“I looked it up–we need to get a male and a female,” Richard said as we stood over the muscadine vines at Cofer’s. I picked up a gallon size bucket with a thin green vine growing inside. I held it up above my head and looked at the bottom. “This one must be female.” I picked up another container. “Shoot, this one must be too…nothing dangling under here!”
He shook his head and smiled at my silliness. “Seriously, how do you tell the difference?”
He stretched out the narrow white label that was tied around the base of the vine. “Here we go–this one has an M. Look for an F.”
We paid a lot of money for those straggling vines. That afternoon, we planted them on either side of the small archway in the backyard that had been built by a previous owner. I remember wondering if the plants would be close enough for the male and the female to matter or if the vines needed to intertwine. Once the roots were buried in the clay, the vines barely reached to the bottom of the trellis. We tied them up with some twine and left nature to do its thing.

Muscadine vine, 13 years later.
Its slow, slow thing. Nature’s veeeeery slow thing.
Richard died before ever getting to taste a muscadine from those vines. We stood under that bare archway after our wedding, with vines that still hadn’t reached waist high. I neglected the yard that summer, and the next. But the vines kept growing.
It took years for them to creep up and cover the top of the archway, their male and female tendrils twining together at last. After about five years, I spotted tiny fruit, but the birds got every grape.
I’ve never pruned it, fertilized it, watered it, nothing. Just let it be. One autumn, when the leaves changed color, I noticed that the muscadine vines had grown all up in the redbud tree next to the arch. All that growing, at long last.
But last weekend, while cleaning the pool, the light hit the vines just so and revealed heavy bunches of golden grapes. I couldn’t stop smiling. I stood under the dark shade of the covered arch and ate those sweet muscadines right off the vine. I made a basket with the tail of my t-shirt and picked all I could reach.

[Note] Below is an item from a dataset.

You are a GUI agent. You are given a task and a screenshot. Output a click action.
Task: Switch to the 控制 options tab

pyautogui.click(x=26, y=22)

Muscadines are wild grapes; scuppernongs are the golden variety.
That thick pop of the skin and the sudden sweetness. When I was a kid, I used to buy a pint of scuppernongs every year at the Cotton Pickin’ Fair from Owens Vineyard. Back then, I’d enjoy the juice then spit out the pulp to avoid the seeds. I’m older and wiser now, and as I stood there in the shade of those vines we planted thirteen years ago, I enjoyed every bit of the grape.
It takes a while.
Back then I was young and willing to trust that this would lead to that. You look things up, you read the label, you plant things on the sunny side and you wait. And wait and wait and wait. I got swamped by life for all those years and I lost sight of the idea of grapes that we had entertained over a decade ago. During the growth years and the bird years and the years I was too busy with babies to worry about what was going on in my own backyard.
Then one Saturday I taste the sweetness that we had planted so long ago. From there to here. From green to gold. From all of that…to sweetness.
You just have to hold on and keep growing. It takes longer than I ever imagined.

Scuppernong tendrils
“The best time to plant a tree was 20 years ago. The second best time is now.” – Chinese Proverb
Oh, Ashley, such a lovely tale, happy and heart-breaking all at once. I’m hoping to see you Wednesday at the Center for a hug.
Just considering the bare bones of the story, waiting for something wonderful for a long time, I have another story about plants.
Where I grew up, lilac flowers in the spring were so fragrant and so plentiful that I truly missed them when we moved to the South. There was a lilac bush in the side yard where pictures were taken every Easter, and there was another lilac bush that grew closer to my second floor window every year. As an adult, I moved away, but lived in Illinois for about eight more years and I never thought about missing the lilacs.
In Athens, when we finally had a house with a yard, I checked. Lilacs need about three weeks of below zero weather to thrive according to a search or two and my Southern Living guide.
When I saw my first wisteria, I willed it to be just a different way that lilacs decided to grow. (Every spring I make my dogwood and wisteria trips around town.) I bought one and planted it about twenty feet from the porch, and next to a fence. It grew and grew. It came up everywhere. Where I had flowers planted, the wisteria would send up shoots to flourish among them. It popped up through the ivy and just stood there. It grew on the fence and up a tree, but the roots it spread had become a nuisance. They came up everywhere. I was beginning to think of it as a weed. No flowers, so maybe I had a one-sex vine! Years went by, kids grew up and left, we retired and decided to build a house. The spring before we moved, the wisteria vine had six flowers on it, so high I couldn’t even pick them. But they were there! I got a ladder.
The people who bought our house cut down everything– trees, vines, fences, grass, bushes — everything. The yard looks nice. They planted a different kind of grass and small artfully placed flower beds, new bushes. It looks lovely, but I wonder if that wisteria is still there under everything waiting to push through all that landscaping. I hope so.